For 30 years I worked in art direction for publications, such as Cue (the first city magazine, later merged with New York magazine), and for companies like Penthouse and CMP Media. Now my day job is as creative director and part owner of Sedona Monthly magazine.
When I moved to Arizona I couldn’t get over the bright sunlight. I used to wear Ray-Bans to look cool. Now I wear them to keep from stepping off buttes.
I had not realized, before beginning to research Arizona’s Little Hollywood, how Sedona’s amazing film history had been neglected by most of the world but trivialized at home to puff up egos and real estate sales. Sedona suffered for it because the truth is far more compelling than the fiction.

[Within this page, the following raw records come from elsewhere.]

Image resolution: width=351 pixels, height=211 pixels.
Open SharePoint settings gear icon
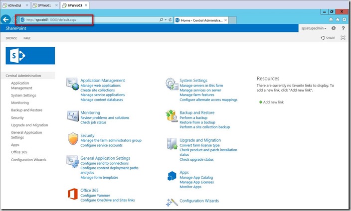[x=334, y=28]
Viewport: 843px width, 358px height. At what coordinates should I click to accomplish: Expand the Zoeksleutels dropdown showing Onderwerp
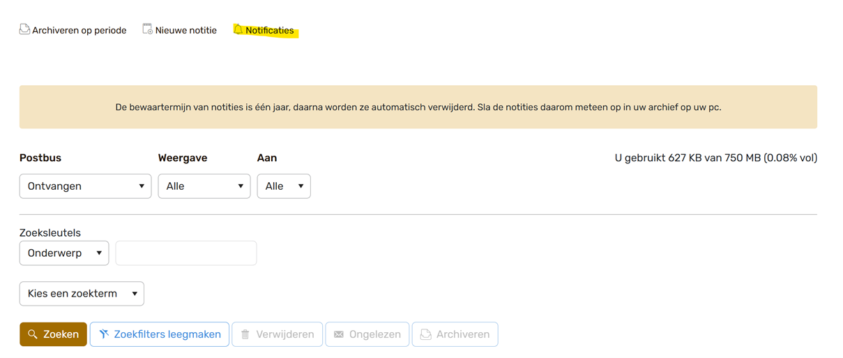64,253
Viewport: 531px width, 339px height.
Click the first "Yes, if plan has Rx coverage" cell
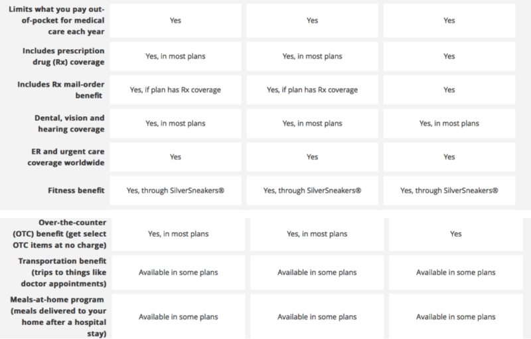coord(175,89)
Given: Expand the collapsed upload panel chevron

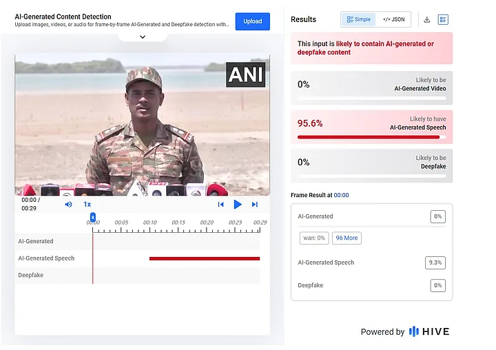Looking at the screenshot, I should pos(142,37).
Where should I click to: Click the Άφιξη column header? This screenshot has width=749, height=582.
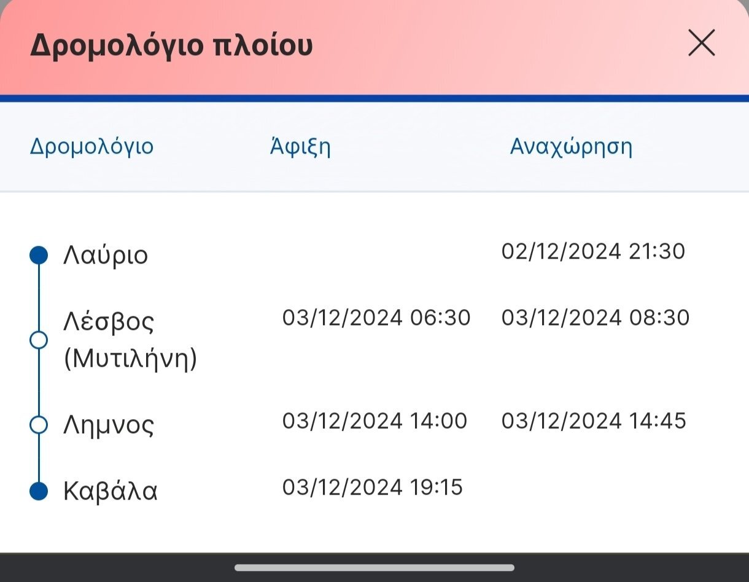300,147
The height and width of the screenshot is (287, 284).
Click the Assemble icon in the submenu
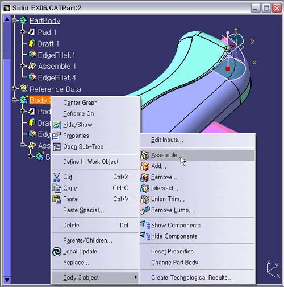pos(145,155)
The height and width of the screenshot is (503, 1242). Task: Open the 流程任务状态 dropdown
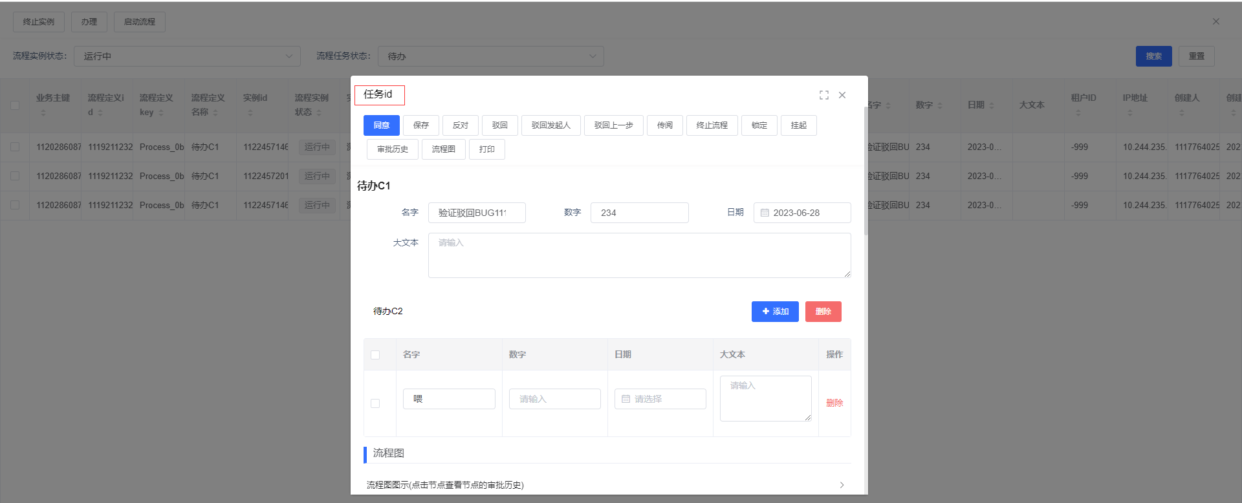pyautogui.click(x=490, y=56)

The greatest Western star you’ve never heard of is Fred Thomson. He starred in 1928’s Kit Carson, the first Western with scenes shot in the Sedona area. By 1928, he was the movies’ number two box office draw, just behind Tom Mix. Unfortunately, Kit Carson turned out to be Thomson’s last movie––he died shortly after completing it––and little of his film output still exists. Old-timers who saw Thomson in his prime still speak his name with hushed reverence.

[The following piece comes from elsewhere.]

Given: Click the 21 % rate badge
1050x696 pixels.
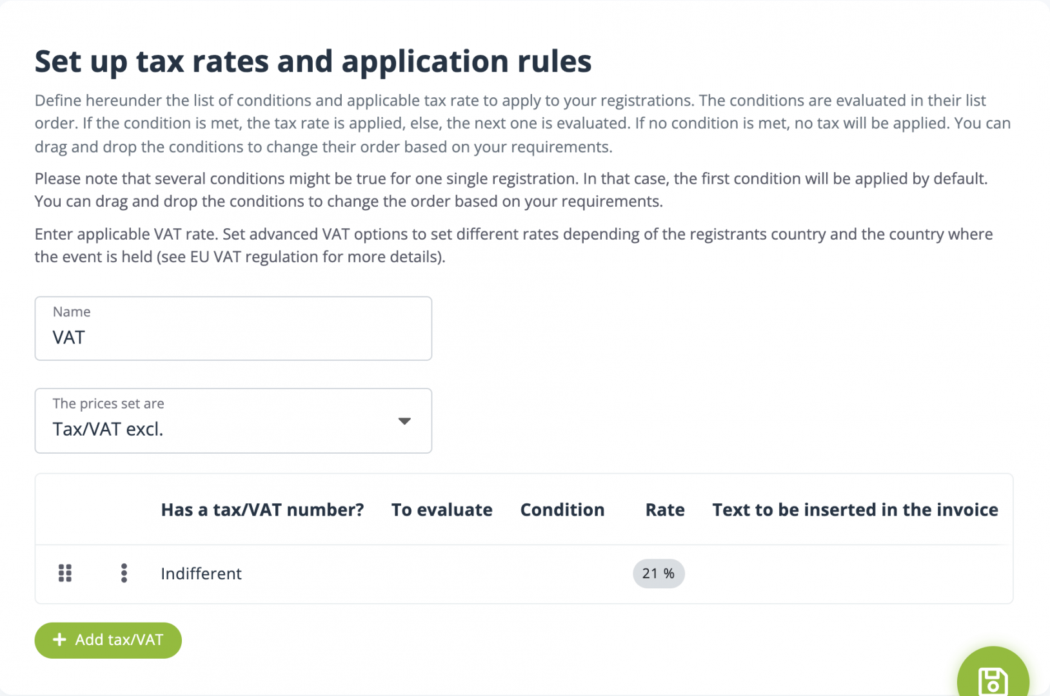Looking at the screenshot, I should [x=658, y=574].
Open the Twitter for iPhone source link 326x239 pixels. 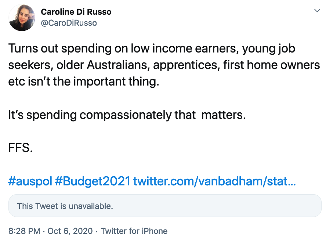134,231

John Ford wasn’t the first director to use Monument Valley; it was George B. Seitz, who shot sequences for Zane Grey’s The Vanishing American there in 1925. Seitz was back in Monument Valley in 1938, filming exteriors for an Andy Hardy picture (Out West with the Hardys) just five weeks before Ford first laid eyes on the place while scouting locations for 1939’s Stagecoach.
Zane Grey made quite a bit of money off of Hollywood, but he developed a seething dislike of the sharpies that ran the studios. “I will not say that all of the people in the motion picture industry are crooks,” he told a newspaper in 1927, “but I will say that all the crooks in Hollywood are in the motion picture industry.”
Nobody knows me like my wife Deb. She never stopped supporting me during the seven years of obsessive research it took to write Arizona’s Little Hollywood. Not once did she urge me to “hurry up and finish,” although I suspect she thought I’d never actually be done with it.
Don’t get me started on the mathematical formulations of quantum mechanics and electrodynamics. I’ll chew your ears off for hours.
After all this time, my favorite Western is still the 1931 version of Riders of the Purple Sage. I’m not just saying that because one of its chase scenes was filmed behind my house.
The greatest resource to me has been the Cline Library at Northern Arizona University in Flagstaff. It’s a gold mine of Arizona history. Without the Cline I would never have unearthed the fact that a Nazi propaganda Western, Der Kaiser von Kalifornien, was partly filmed in Sedona in 1935.
History has taught me that modern technology isn’t as innovative as people think. Wide screen movies and Technicolor date back to silent movies. Half a century before Avatar, 3-D cameras were photographing the Sedona landscape in the third dimension for Gun Fury, a Raoul Walsh-directed Western.
Joe McNeill, Author
Starting in 2003, Joe McNeill authored 45 articles on local moviemaking for the arts-and-entertainment magazine Sedona Monthly, and it is these pieces that form the basis of his book, Arizona’s Little Hollywood: Sedona and Northern Arizona’s Forgotten Film History, 1923-1973. He is currently spearheading the creation of a museum in Sedona, Arizona, to preserve her film legacy.